The two tour groups were mobbing their way to the other wing check point and I joined the throng, leaving Chris and Bill to find an elevator. After emerging from the check point, I marched with the others streaming through to Room 6 in the Denon Wing, not giving a glance at the bronzes, up the stairs through the Apollo Gallery, and ignoring the other exhibits as we made our way. I felt like I was part of the ‘running of the bulls,’ trying not to get trampled.
As predicted, there was a large crowd in front of the painting – all taking photos.
However, as people snapped their photo and moved away, I was able to move closer,
until I was able to see the painting well.
Now I could relax and see the rest of the exhibits and met up with Chris and Bill.
Next on our list was the Winged Victory of Samothrace, where there was a large crowd. By standing on a landing above it, I was able to get a good look.
Next up was Venus de Milo in the Greek Antiquities galleries. I waited until a tour group leader had finished her spiel so I could appreciate the graceful form of the statue and then take a photo with as few heads in front of the statue as possible.

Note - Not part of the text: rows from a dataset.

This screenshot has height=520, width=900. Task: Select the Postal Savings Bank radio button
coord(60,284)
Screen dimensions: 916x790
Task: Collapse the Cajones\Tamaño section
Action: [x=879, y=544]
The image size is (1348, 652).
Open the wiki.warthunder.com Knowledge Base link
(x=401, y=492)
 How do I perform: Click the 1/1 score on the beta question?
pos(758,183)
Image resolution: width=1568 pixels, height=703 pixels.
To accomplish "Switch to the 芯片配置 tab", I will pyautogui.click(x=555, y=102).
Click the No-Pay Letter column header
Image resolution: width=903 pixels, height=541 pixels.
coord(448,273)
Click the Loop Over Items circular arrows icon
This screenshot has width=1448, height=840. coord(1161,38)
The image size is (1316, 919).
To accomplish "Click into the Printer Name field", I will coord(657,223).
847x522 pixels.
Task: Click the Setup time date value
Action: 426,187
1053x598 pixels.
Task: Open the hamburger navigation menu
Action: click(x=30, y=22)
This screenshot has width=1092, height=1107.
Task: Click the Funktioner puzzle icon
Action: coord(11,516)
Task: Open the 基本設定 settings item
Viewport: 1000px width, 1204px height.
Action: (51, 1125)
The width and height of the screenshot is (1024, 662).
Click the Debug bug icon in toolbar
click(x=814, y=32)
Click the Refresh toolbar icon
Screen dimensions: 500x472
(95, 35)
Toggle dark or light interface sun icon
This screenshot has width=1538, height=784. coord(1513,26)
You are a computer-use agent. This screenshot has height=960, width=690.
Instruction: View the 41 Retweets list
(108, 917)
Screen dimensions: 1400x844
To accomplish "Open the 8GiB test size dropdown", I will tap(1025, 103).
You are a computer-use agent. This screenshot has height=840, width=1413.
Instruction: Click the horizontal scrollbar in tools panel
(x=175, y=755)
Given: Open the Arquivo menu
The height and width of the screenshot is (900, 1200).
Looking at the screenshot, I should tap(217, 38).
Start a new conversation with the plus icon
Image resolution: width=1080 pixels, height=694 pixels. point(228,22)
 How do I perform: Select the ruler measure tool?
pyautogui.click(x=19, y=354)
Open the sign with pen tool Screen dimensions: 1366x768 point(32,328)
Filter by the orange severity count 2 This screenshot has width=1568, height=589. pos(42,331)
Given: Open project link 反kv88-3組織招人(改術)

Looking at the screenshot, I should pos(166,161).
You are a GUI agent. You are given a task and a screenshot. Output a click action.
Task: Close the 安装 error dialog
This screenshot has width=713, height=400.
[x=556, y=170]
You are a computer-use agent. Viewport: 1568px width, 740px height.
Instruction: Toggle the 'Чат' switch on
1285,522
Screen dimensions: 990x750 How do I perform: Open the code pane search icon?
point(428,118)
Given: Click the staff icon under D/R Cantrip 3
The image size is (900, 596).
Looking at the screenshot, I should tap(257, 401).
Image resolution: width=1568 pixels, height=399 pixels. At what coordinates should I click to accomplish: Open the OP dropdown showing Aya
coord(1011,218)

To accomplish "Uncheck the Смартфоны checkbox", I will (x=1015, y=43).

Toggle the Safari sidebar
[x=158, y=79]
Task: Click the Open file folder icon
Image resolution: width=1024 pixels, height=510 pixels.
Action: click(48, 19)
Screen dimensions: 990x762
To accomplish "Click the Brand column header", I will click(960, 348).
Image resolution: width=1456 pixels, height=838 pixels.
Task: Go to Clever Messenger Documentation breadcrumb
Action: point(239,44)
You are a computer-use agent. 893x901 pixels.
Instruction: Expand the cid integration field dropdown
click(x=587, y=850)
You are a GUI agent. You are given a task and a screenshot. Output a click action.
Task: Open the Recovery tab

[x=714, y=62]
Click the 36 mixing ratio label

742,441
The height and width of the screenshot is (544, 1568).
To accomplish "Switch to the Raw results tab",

I was amazed to see tourists having their picture taken as they imitated the poses of the statues.
As opposed to the Rijksmuseum, there was very little visitor seating to rest our legs and I was dehydrated and beginning to regret my decision not to have the weight of my water bottle in the side of my purse.
As we passed through the various galleries, I really appreciated Chris and Bill suggesting I stop periodically and look up at the architectural details.
In trying to find our way to the Egyptian exhibit, we discovered the area referred to as Medieval Louvre, where a boardwalk curved through the lower ground floor displaying parts of the original fortress that preceded the palace and then museum,
Including a model of the original structure.
Before stopping for lunch, we took time to take in some of the Egyptian exhibit, including an imposing Sphinx
and the collection of Sarcophagus my granddaughter wanted me to see.
After lunch, we made our way to the Metro via the lower level that we had missed when we arrived – stopping to see the inverted pyramid.
It was an exhausting day, maneuvering through the three areas of the museum and jostling through the crowds to view the works of art we really wanted to see, but it was definitely worthwhile. Maybe I’ll make my next visit in January.